Si YouTube me permettait de mettre un sous-titre, je mettrais celui-ci : « Non-évènement ou tournant dans la présidence de M. Trump » car rarement, je vais faire un peu de poésie, de rhétorique, il a été aussi difficile de savoir si un évènement organisé sera quelque chose qui ne fera pas la moindre ride ou sera, au contraire, un tournant décisif. Et pourquoi ? Parce que tout dépend du caractère de M. Robert Mueller. Tout dépend du tempérament d’une personne particulière qui sera interrogée. Il serait bien possible, il est bien possible, que ce double témoignage de M. Robert Mueller – car il témoignera à la fois devant le comité judiciaire du Congrès, c’est-à-dire de l’assemblée nationale américaine, et devant la commission pour le renseignement. Ça correspond, ces deux témoignages, ces deux auditions correspondent aux deux parties du rapport qu’il a fait : 1ère partie du rapport Mueller sur les interférences, les ingérences russes, dans la campagne présidentielle américaine et, 2ème partie, celle qui dépend des affaires judiciaires : M. Trump a-t-il commis une ou plusieurs entraves / obstructions à la justice durant l’enquête de M. Mueller ?

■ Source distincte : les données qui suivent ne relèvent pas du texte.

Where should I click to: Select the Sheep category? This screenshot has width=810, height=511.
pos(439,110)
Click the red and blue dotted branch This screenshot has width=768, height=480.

Comme vous le savez, M. Mueller a déjà publié son rapport, un gros rapport qui fait 448 pages si j’ai bon souvenir dans la version officielle, 700 pages dans la version dont je dispose avec quelques commentaires et de nombreuses annexes.

Pourquoi est-ce si difficile de dire s’il va se passer quelque chose ou pas ? Je vous l’ai dit, parce que nous savons de quelle manière les parlementaires du Parti démocrate et du Parti républicain considèrent l’évènement en soi et vont essayer de le gérer mais ce que nous ne savons pas, c’est à quel point les représentants de ces deux partis vont énerver M. Robert Mueller et peut-être le faire sortir de ses gonds.

Alors, les parlementaires, nous le savons parce qu’il y a eu des indiscrétions, ont répété abondamment leurs interventions. Ils ont, dans des sessions organisées par des professionnels, chaque parlementaire a répété ses questions devant une personne qui interprétait le rôle de M. Mueller avec des conseillers, des coachs autour pour dire : « Non, il ne fallait pas dire ça. Il ne faut pas le faire comme ça. Il ne faut pas le pousser dans telle ou telle direction ».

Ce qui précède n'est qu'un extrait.